Analysis of the regional distribution of volume loss revealed striking differences between the patient groups. In the AD patients, the rate of atrophy was similar across all four brain quadrants, whereas in the FTD patients, there was a greater loss of volume in the two anterior quadrants. A comparison of the two patient groups revealed that atrophy rates in both LA and RA quadrants were significantly higher in the patients with FTD. Further analysis of the two FTD subgroups demonstrated that there was no difference between the LA and RA quadrants in the case of the frontal FTD patients, which contrasts with the distribution of volume loss in the patients with temporal FTD, which affected primarily the LA quadrant.

These data lend support to the notion that disease progression in AD is associated with widespread cortical atrophy that is evenly distributed between the two cerebral hemispheres. Furthermore, although FTD is known to be associated with focal cerebral atrophy, these results show that the burden of disease progression in FTD is more focal in nature and that the two clinical FTD variants are associated with different patterns of cerebral volume loss.

Analysis of quadrantic rates of atrophy revealed the interesting observation that in FTD there was significant volume loss in the posterior quadrants, with rates of atrophy comparable with that observed in the AD patient group. Although this may represent real tissue loss in these brain regions in FTD, it is possible that these atrophy rates reflect instead the structural readjustment of the brain to the marked degree of volume loss in the anterior brain regions. This would manifest as remodeling of the lateral ventricles, with redistribution of CSF from the anterior to the posterior portion of the ventricles, resulting in an apparent increased rate of atrophy posteriorly.

Study limitations.

Imaging studies of this type rely predominantly on antemortem diagnosis, based on clinical observations. The lack of histologic confirmation of diagnosis introduces an element of uncertainty into the study results. Of the 84 patients with dementia in this study, confirmatory pathologic data are available only in 3 cases so far.

In this study, the MMSE was used as a measure of disease severity. However, the MMSE has several drawbacks when used to compare AD and FTD patients, with the semantic dementia patients in particular being disproportionately disadvantaged on account of their impaired word comprehension. However, other measures of dementia severity such as the Clinical Dementia Rating Scale30 or the documentation of disease duration have their own flaws when used to compare the two diseases. As a result, the MMSE was used in this study in a more restricted role. The wide range of values within the AD and FTD groups was taken to represent the differing levels of disease severity within each group, and the MMSE was employed only as a covariate in the analysis of the relationship between study group and atrophy rate and was not analyzed as an independent variable in its own right.

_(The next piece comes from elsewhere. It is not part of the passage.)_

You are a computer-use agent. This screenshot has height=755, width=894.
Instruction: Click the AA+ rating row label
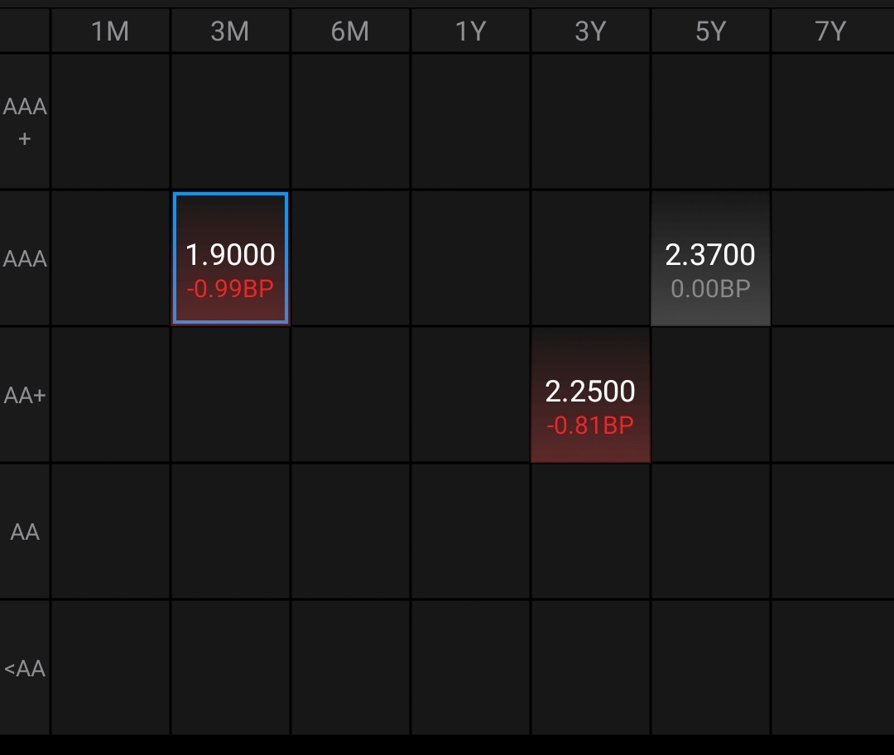[x=25, y=395]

As a final point, the possible limitations of the image registration technique need to be considered. The intraindividual registration technique is relatively robust to asymmetric atrophic change due to the enormous complexity of the brain. The degree of atrophy documented across the interscan intervals used in this study is such that there remains a large body of complex brain structure for the registration technique to utilize. However, the registration used to transform quadrant regions from the MNI template onto the subject scans is less well constrained as one-to-one correspondence of structure at the finest scale is lacking. Thus, there is the potential of introducing bias into the registration in cases where scans differ significantly from the standard. To minimize this bias, a Gaussian smoothing function was applied to the template registration step to minimize differences between scans: quadrant placement was subject to visual inspection, and regional atrophy has been quoted as a percentage of the enclosed quadrant brain volume. Different approaches may be required in the future to automate the detection of atrophy on smaller or more structure-specific levels.